啟春喝了兩口茶,笑道:“閒坐甚是無聊,我瞧那幾缸梅花開得很好,彆處難見,不若同去看看?”
啟春走上前來,將我上高低下細細打量一遍。我退了一步,奇道:“姐姐這是做甚麼?”
我趕緊站起來行禮:“玉機叨擾大人,深感不安。”
啟春發笑道:“是呢。不過這也罷了,蘇mm畢竟一片至心,不然也不會親身下廚了。”
注:
紅芯翻開轎簾,便見蘇燕燕領著兩個丫頭和一個仆婦在門樓前驅逐。紅芯扶我下轎,蘇燕燕趕快上來施禮。隻見她還是穿戴前次進宮那日的淺玫色暗花錦襖和牙紅色長裙。她親身扶著我,身後的小丫頭忙接過紅芯隨身帶的小承擔,親親熱熱的簇擁著紅芯進了門樓。
1,出自《論語・憲問篇第十四》,原文為:子問公叔文子於公明賈曰:“信乎夫子不言、不笑、不取乎?”公明賈對曰:“以告者過也。夫子時然後言,人不厭其言;樂然後笑,人不厭其笑;義然後取,人不厭其取。”子曰:“其然,豈其然乎?”
蘇燕燕淺笑道:“爹爹放心,都齊備了。”
在堂屋裡坐了一會兒,蘇燕燕便往前麵廚房去了。
都城裡的達官權貴多環城北的皇宮居住。但蘇大夫的府邸卻坐落在城南一條彎曲折曲的冷巷的絕頂,名叫葫蘆蘇巷。冷巷前段狹小曲折,兩旁民居擠擠挨挨。絕頂一座門樓,門樓以後便是一片葫蘆形的空位,內寬外窄。內裡是七八間整齊的配房對列兩旁,葫蘆腰處乃是二門,內裡是一座二層小樓。門樓黑瓦灰磚,題字是“時然後言”(注1)四個大字,明顯是新篆上去的。
啟春笑道:“我是個練武的人,天然比你們強些。”
我淺笑道:“蘇大人愛好天然。隻看這梅花,一點都冇有修過便曉得了。

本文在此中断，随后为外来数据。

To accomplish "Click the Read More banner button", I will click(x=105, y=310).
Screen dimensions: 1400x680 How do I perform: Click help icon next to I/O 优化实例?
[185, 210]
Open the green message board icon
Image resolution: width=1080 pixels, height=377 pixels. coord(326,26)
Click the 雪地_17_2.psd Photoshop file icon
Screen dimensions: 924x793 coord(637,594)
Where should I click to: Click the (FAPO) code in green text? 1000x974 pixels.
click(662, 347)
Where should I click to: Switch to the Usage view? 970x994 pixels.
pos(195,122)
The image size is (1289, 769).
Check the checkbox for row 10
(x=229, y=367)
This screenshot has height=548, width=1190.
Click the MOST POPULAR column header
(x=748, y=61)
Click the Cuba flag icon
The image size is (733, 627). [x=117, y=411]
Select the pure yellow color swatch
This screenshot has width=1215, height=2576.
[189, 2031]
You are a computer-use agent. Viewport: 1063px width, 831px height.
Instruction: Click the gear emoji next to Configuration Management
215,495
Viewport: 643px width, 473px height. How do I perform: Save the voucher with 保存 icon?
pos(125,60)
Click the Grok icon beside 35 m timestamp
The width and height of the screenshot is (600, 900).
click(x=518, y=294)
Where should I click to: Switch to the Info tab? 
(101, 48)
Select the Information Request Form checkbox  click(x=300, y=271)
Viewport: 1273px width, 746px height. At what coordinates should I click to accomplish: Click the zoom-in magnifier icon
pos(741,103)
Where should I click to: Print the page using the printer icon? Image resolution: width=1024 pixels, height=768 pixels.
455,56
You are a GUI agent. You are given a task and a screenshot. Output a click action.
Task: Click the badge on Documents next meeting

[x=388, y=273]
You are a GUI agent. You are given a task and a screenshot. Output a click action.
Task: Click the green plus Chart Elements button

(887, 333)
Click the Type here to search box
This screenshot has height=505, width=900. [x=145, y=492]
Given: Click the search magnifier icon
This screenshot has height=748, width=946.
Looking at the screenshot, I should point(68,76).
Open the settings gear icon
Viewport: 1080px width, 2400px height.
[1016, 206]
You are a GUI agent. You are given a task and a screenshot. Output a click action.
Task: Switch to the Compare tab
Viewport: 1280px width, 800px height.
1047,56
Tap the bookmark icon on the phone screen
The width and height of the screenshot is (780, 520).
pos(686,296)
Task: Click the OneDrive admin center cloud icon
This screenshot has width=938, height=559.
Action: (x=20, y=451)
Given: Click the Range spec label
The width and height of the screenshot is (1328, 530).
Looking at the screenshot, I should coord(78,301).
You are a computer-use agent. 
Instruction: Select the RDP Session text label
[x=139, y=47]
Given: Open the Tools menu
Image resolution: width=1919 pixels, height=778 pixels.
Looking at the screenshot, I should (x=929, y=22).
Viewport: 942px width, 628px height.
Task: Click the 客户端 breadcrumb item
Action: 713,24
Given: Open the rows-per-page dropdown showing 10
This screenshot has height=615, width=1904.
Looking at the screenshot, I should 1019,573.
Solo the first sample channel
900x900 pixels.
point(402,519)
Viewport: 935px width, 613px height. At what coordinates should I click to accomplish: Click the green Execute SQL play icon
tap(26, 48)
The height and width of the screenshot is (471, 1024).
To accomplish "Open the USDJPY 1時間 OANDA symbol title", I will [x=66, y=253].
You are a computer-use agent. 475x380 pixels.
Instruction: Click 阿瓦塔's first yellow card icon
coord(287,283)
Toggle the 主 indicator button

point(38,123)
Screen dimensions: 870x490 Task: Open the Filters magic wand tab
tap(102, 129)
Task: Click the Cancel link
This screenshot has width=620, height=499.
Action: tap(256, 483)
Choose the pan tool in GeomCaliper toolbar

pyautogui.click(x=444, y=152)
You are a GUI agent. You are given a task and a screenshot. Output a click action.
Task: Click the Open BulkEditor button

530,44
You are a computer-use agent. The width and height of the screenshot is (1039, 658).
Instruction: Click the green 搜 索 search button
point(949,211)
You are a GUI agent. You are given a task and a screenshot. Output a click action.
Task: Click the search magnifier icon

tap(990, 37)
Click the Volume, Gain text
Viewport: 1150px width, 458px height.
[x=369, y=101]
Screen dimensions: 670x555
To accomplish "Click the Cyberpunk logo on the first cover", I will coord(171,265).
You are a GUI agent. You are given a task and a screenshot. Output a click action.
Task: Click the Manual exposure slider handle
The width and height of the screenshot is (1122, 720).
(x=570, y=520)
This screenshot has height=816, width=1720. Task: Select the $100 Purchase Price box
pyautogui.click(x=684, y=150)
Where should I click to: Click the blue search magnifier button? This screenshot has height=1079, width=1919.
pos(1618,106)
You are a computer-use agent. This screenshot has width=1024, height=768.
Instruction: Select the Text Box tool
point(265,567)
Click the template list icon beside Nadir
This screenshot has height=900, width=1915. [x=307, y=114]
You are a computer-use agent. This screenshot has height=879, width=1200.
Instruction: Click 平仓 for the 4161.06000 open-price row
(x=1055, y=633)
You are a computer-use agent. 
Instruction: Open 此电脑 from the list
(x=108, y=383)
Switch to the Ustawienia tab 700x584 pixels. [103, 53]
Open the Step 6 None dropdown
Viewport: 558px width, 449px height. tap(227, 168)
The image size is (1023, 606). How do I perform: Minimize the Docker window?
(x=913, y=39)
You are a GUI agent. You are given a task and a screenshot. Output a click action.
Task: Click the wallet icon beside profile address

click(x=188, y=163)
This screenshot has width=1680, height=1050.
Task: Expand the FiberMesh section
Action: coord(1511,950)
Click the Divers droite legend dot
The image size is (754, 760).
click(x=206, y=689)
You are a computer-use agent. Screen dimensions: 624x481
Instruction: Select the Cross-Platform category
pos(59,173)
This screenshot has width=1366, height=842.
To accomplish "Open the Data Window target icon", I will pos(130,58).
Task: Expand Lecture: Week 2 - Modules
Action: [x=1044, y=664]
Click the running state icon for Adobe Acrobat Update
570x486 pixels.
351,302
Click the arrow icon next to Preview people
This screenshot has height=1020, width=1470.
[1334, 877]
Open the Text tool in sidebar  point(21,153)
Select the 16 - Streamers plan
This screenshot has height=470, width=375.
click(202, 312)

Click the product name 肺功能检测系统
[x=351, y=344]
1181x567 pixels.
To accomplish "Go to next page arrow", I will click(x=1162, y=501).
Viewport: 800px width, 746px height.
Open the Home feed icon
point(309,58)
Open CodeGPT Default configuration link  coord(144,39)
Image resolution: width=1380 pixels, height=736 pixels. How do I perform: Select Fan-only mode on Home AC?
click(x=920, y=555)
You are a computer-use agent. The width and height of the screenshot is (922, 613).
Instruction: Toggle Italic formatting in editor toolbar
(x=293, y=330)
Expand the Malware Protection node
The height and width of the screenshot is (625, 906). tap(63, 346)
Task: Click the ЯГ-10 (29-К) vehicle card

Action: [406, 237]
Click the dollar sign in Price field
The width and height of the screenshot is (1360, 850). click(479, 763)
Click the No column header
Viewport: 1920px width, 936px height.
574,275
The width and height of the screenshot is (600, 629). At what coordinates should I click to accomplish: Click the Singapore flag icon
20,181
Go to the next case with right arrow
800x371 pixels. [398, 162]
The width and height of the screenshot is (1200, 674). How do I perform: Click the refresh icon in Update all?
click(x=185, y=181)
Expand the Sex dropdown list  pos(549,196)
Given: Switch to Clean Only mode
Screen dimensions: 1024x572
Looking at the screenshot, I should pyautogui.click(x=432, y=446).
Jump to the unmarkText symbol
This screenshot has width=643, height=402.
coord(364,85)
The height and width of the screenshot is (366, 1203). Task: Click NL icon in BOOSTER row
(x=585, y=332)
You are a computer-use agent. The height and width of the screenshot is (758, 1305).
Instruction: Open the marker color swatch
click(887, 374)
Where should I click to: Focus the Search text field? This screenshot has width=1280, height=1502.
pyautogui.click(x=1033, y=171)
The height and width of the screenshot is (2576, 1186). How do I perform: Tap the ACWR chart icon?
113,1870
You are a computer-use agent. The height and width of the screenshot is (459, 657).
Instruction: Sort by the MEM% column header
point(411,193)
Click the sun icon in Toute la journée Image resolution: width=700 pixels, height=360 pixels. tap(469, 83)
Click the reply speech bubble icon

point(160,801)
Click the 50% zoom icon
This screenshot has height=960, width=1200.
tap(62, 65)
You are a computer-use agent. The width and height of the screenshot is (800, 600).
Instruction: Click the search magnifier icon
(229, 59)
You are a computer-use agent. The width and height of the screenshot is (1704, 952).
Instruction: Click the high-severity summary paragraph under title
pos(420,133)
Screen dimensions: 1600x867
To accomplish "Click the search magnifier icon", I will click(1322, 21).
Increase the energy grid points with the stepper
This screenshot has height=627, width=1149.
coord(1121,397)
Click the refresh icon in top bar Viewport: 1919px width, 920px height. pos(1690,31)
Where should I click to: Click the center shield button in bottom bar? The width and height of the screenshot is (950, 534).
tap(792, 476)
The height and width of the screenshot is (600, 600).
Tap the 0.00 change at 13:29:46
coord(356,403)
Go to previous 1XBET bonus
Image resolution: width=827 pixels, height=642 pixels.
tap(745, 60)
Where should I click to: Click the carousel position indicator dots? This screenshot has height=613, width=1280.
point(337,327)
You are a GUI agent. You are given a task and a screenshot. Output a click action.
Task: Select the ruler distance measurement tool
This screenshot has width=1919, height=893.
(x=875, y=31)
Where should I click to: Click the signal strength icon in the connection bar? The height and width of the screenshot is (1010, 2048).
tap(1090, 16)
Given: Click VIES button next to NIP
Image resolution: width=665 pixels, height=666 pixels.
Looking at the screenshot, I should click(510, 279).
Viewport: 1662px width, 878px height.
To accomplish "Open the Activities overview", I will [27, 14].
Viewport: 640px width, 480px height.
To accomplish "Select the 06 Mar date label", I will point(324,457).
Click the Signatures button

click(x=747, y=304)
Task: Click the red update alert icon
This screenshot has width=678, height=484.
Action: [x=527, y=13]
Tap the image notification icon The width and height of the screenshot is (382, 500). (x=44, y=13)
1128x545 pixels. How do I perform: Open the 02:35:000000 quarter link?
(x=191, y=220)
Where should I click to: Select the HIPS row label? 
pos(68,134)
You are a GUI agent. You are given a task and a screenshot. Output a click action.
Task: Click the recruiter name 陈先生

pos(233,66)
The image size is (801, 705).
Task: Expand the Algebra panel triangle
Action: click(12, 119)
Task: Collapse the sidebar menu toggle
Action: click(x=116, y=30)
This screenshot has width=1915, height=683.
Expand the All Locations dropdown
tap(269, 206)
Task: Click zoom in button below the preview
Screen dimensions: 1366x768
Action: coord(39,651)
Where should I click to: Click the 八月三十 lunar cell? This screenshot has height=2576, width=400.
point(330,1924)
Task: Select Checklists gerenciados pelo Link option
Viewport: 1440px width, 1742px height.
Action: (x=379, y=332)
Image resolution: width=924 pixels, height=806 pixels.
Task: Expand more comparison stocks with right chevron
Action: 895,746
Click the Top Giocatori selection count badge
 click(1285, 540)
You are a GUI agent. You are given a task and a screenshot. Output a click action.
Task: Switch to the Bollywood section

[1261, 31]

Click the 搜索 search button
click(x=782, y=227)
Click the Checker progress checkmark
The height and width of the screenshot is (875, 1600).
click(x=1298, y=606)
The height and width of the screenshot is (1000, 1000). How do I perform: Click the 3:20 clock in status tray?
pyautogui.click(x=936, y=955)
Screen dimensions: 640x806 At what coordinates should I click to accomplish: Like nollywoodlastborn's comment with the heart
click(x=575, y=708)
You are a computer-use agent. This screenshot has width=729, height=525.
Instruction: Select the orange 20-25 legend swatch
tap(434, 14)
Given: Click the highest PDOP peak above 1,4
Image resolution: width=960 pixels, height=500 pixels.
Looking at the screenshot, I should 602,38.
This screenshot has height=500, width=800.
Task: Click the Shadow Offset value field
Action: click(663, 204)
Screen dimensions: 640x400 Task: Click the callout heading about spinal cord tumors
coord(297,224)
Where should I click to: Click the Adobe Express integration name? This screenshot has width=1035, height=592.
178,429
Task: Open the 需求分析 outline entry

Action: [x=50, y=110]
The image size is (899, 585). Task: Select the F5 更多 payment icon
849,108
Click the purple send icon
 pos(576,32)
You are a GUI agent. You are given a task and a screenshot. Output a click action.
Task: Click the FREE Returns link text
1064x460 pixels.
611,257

宮中的花房養出來的梅花,常常顛末斧斫刀削,不曉得變何為麼怪模樣,隻可叫做病梅。這裡的梅花才真的叫做梅花呢。且蘇大人也不愛與人交代。非是小妹自矜,隻是為官之人,見了從宮中出來的女官,多少也要扳話兩句。這位蘇大人還冇說甚麼便倉促忙忙的去接夫人了,傳聞整日都不會返來,單留下了蘇女人在此,委實有些不通道理。”
蘇大夫嗬嗬一笑:“一點浮名,不敷掛齒。鄙人無多餘財在都城中另置宅院,隻得蝸居在這祖宅當中。多少有些侷促。”說罷又對蘇燕燕道:“燕兒,午宴都齊備了麼?”
小丫頭奉上茶來,我捧著茶盞笑道:“素聞蘇大人廉潔矜持,玉機敬佩。”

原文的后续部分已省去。